NSI has used business analytics in support of numerous client initiatives to provide critical insights into key business objectives enabling clients to get more out of their data, make smarter decisions, and maximize their bottom line.
A global software and entertainment company had a need to better forecast peak online usage of their product, to avoid lost revenue due to insufficient capacity, or excess cost due to overestimating demand.
Using various business analytics tools including a combination of behavioral science research, advanced statistics, multivariate regression, and social media discourse analysis methods, a series of predictive models were developed that provided a new level of rigor and science for capacity planning and projections.
Through residual analysis and ongoing consulting with key client personnel, the model predicted usage on a daily basis to within an average of 5%. Sentiment data was also used to provide guidance on advertising productions, thematic elements, and key sentiments that drive (or detract from) customer revenue.
A customer service organization was not meeting its goals in satisfaction with wait times, even though actual wait times had been driven progressively lower.

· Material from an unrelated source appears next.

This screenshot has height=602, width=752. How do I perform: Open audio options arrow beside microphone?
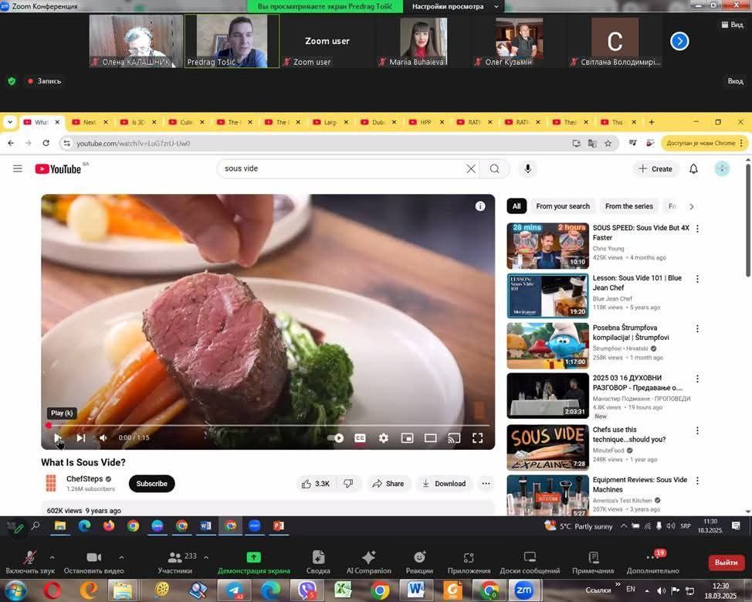point(53,557)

Applying discourse analysis of customer sentiment data and non-linear regression business analytics both showed that while actual wait time was important, the treatment customers received had a substantially larger impact on how they felt about the amount of time they actually waited than did the number of minutes they had to wait.
By deriving the relationship between all of these variables and overall wait time satisfaction, and using differential calculus, it was possible to predict satisfaction with wait times at different levels of actual service level, and different levels of quality of service.
The findings indicated that some service levels could be lengthened to allow for more time with each customer, while simultaneously increasing satisfaction and lowering cost.
Historically, segmentation in most organizations has been based on fixed factors such as demographics and attitudes… which tend not to change. However, purchasing and usage patterns can shift depending on changing needs, situational factors, and circumstances. For example, someone may buy a business book today for work, a children’s book to read to her son tomorrow, and a crime novel the next day for herself. Traditional segmentation makes this common scenario impossible if it is only based on demographics.
NSI’s business analytics approach to segmentation is based on behaviors and situational factors… which enables organizations to not only develop targeted marketing strategies for their most valuable segments, but also to gain insight into how to move people into the more valuable segments. This approach was successfully applied in profiling customer service preferences in one application, and different types of brand usage in another.
Predictive analytics at NSI is not just about building models and doing time series regression. It is about finding which levers to pull, and what impact different courses of action will have on business success. Past efforts have helped companies better decide which product improvements to make, how to fine tune customer service strategies, or even what future return on investment may be from cinematic promotions.
In each case, NSI uses advanced statistical business analytics techniques and business analytics to find relationships, and provide clear guidance on the implications of different types of decisions. Our approach is to leverage these analyses to foster data driven decision making, presented in clear, common language that can be acted upon by different functional executives.
A global B2C corporation launched a new online service, in an effort to reinvigorate its existing brand franchise. To maximize the success of the launch, timely data on performance, purchase behavior, brand usage, and attrition were critical.
NSI staff played a critical role in providing on-site business analytics support to the global brand leadership team, including weekly prioritization, analysis, and delivery of high impact findings to help find ways to maximize brand performance. In the words of the Director of Business Intelligence, the team provided “a critical component in defining and enhancing decision making through analytics.”
Every brand has its own unique language. A word or phrase that could mean something positive in one industry may mean the complete opposite in another. For example, a customer service representative who “tanks” is a terrible thing in most cases, but would be a compliment in the video game industry. In some industries, churn means sales, while in others, it means lost business.
Leveraging work done in different cultures around the world, NSI’s team of cultural anthropologists, communications experts and social psychologists have created custom codebooks for a variety of applications, allowing for much greater accuracy for text and business analytics purposes than can be provided by more traditional “off the shelf” providers. This approach has been applied to everything from reactions to advertising to customer service interactions and different social media channels, to help get a more accurate, customizable, and brand-specific picture of sentiment.
A global customer service organization implemented a voice of the customer program to help utilize valuable information gleaned from customer service contacts to help identify, prioritize, and escalate emerging problems with pricing, products, and delivery of services.
However, while communication channels evolved organically, it was unclear how to optimize or replicate the process. In addition, the system worked mostly because of personal relationships, which would not necessarily transfer to new or additional staff once key members advanced to new positions.
Utilizing social network and other business analytics techniques, NSI successfully mapped, diagnosed, and help to streamline the entire process, as well providing a clear roadmap of the informal network to assist with new or expanded usage of the overall program.